Dari awal film dimulai hati penonton sudah diacak-acak
dengan kesedihan. Rumah sakit menjadi awal latar dari film, dimana sang Ibu sakit
dan selang berapa lama kemudian meninggal tak lama keluar dari rumah sakit. Konflik
kecil terjadi karena perbedaan agama untuk mengantarkan kepergian sang Ibu. Di
bagian ini yang sempat terasa banget dengan pilu yang kurasakan sebelumnya
kesusahan hati mendoakan atau mengantar kepergian orangtua yang berbeda agama. “Biarkan
...masuk mengantar Mama ke liang lahat, dosa .. kami yang tanggung”, ujar Fara.
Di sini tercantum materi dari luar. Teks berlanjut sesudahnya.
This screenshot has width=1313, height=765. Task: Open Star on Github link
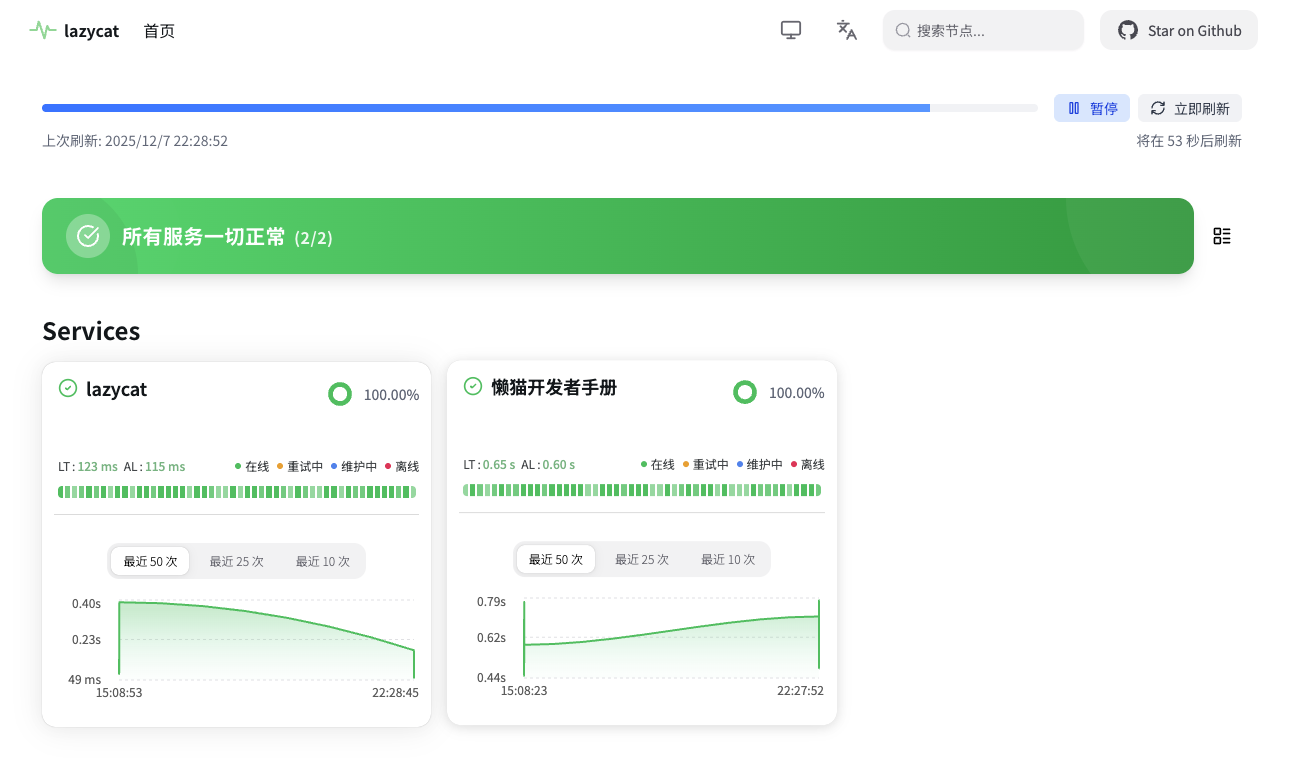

Mengantarkan kepergian (Tagarid) |
Semenjak sang Ibu meninggal, cobaan mulai terasa
dirasakan Fara, Aryo dan Adi. Kekalutan tiada tempat untuk bersandar, hanya ada
bi Ijah sebagai pengganti sosok orangtua dalam rumah. Fara yang bekerja sebagai
pelatih renang profesional sebuah klub yang akhirnya mendapat satu kuota untuk ditempatkan
dalam Asian Games dihadapkan pada dilema. Antara memilih Kevin yang benar-benar
rajin berlatih dan unggul catatannya dengan Andre yang dipilih oleh sponsor.
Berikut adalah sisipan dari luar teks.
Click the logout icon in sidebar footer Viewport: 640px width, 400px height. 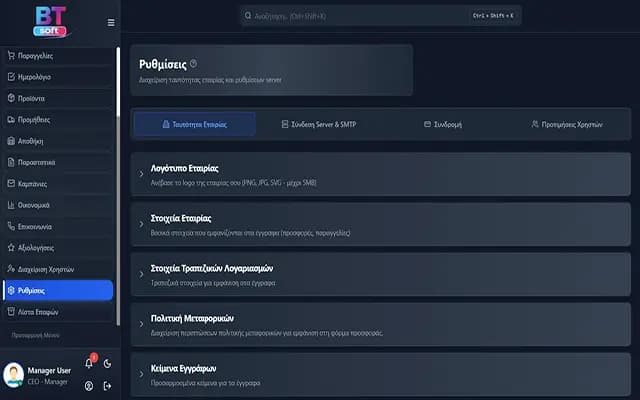[107, 386]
Rasa ketidak adilan muncul hingga akhirnya Fara yang memutuskan untuk mundur
sebagai pelatih daripada hanya menyiksa batinnya.
Aryo dihadapkan pada cobaan dimana partner bisnisnya
mengkhianatinya dan harus membuatnye memulai dari bawah. Pembagian warisan dari
sang Ibu harus dilakukan seadilnya dan Aryo memilih untuk menabungkan uang
warisan untuk bersama menyekolahkan Adi. Adi pun juga mengalami problemanya,
menghadapi bullyan dan menyaksikan dengan mata sendiri korban maling yang
dibakar hidup-hidup oleh teman yang sering melakukan bully padanya. Adi sempat
trauma dan memberanikan diri melaporkan temannya bukan karena balas dendam tapi
lebih kepada menegakkan kebenaran bagi Adi.
Problema seperti itu pasti ada masanya akan kita hadapi
di saat tiada siapapun untuk berpegang. Peran orangtua sangat penting dalam
membantu psikologis anak menghadapi problemanya. Bagiku kondisi orangtua
meninggal dan bercerai mengakibatkan hal yang serupa pada anak. Bi Ijah juga
mengalami problemanya saat harus meninggalkan Fara, Aryo dan Adi untuk kembali
mengurus kedua sendiri. Problema datang bertubi saat kedua anaknya tertangkap dan
menjalani persidangan yang akhirnya mendapatkan keadilan berkat dukungan Fara,
Aryo dan Adi yang sudah menganggap Bi Ijah sebagai keluarga sendiri.
Film LIMA |
Untuk film LIMA ini Lola Amaria kerap bertemu
dan melakukan konsultasi bersama Kepala Unit Kerja Presiden Pemantapan Ideologi
Pancasila, Yudi Latief agar penggarapan film LIMA tidak salah arah. Titien
Wattimena alias Tinut dan Sekar Ayu Massie berkolaborasi sebagai penulis
skenario dalam film LIMA. Film LIMA yang berdurasi 110 menit ini menurut aku
epik, sangat bagus dan sangat realistis dengan kondisi Indonesia saat ini. Sangat
terasa Pancasilanya dan human interestnya.
Jadi semangat untuk menghafal dan menerapkan pancasila dalam kehidupan berbangsa dan bernegara kita.